Christians in the U.S. must take action on behalf of those people who are oppressed due to their faith simply because they were born somewhere else, Keating says, urging that "we should pray and we should live toward the accomplishment of our prayers."
Evangelical speaker and best-selling author Eric Metaxas writes in an op-ed that Christians are being persecuted in such great numbers partly "because they're considered part of the 'imperial' West."
"And in many countries, Christians are the ones who are speaking out against the exploitation of the poor," he adds. "Third, Christianity is spreading rapidly in predominantly Muslim countries. And totalitarian leaders hate Christians because our ultimate allegiance is always going to be to God and not to a government."
He cites examples from Europe, Asia and the Middle East.
"In Germany, a Muslim stabbed a woman to death — one who had converted from Islam to Christianity. In Pakistan, a Christian pastor was sentenced to life in prison and tortured for blasphemy. He reportedly has been tortured many times. In North Korea, entire families are thrown into labor camps, where they often die from torture, beatings, and starvation. In Turkey last year, American missionary Andrew Brunson was locked up on the absurd grounds that he was a terrorist."

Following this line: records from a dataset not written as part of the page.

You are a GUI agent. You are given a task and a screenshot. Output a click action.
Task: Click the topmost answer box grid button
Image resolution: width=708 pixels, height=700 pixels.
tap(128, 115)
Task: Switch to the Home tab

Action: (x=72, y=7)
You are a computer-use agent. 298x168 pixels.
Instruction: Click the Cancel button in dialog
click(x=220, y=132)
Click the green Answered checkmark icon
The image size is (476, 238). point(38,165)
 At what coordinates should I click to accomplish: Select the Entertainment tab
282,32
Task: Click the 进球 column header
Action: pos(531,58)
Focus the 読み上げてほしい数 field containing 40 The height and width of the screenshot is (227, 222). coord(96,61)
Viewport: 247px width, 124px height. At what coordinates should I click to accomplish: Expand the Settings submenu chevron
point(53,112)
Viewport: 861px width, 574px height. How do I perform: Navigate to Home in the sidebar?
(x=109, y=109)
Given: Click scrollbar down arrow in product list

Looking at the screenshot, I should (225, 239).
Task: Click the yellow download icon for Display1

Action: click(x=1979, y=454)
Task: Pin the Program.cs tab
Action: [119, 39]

As many as 117 Coptic Orthodox Christians have been murdered across Egypt this year as of July, according to the Coptic Orthodox Church in Europe.
The Institute on Religion & Democracy and other groups are calling for American Christians to encourage representatives in Congress to support H.R. 390, the Iraq and Syria Genocide Emergency Relief and Accountability Act of 2017, which passed in the House this past June, and is now ready for Senate action after being passed by the Senate Foreign Relations Committee, according to National Religious Broadcasters.
"Christians, along with Yazidis and other minorities, have received little aid and protection, in spite of the fact that it is because of their religious affiliation that they are victims of genocide," says IRD Religious Liberty Director Faith J.H. McDonnell in a statement.
"Minority communities brutalized by ISIS (Islamic State, also known as IS, ISIL or Daesh) need help as they try to rebuild their lives instead of just trying to survive from day to day."
Last month, Vice President Mike Pence announced that President Donald Trump has ordered the State Department to enable U.S. aid funding to go directly to faith-based organizations actively supporting Christians and other religious minorities displaced by the Islamic State, as reported by The Christian Post.
"Our fellow Christians and all who are persecuted in the Middle East should not have to rely on multinational institutions when America can help them directly," Pence assured. "And tonight, it is my privilege to announce that President Trump has ordered the State Department to stop funding ineffective relief efforts at the United Nations. And from this day forward, America will provide support directly to persecuted communities through [the United States Aid Agency.]"
However, USAID, the government agency responsible for administering civilian foreign aid, appears to be stalling the Trump administration's initiative, according to a Fox News report.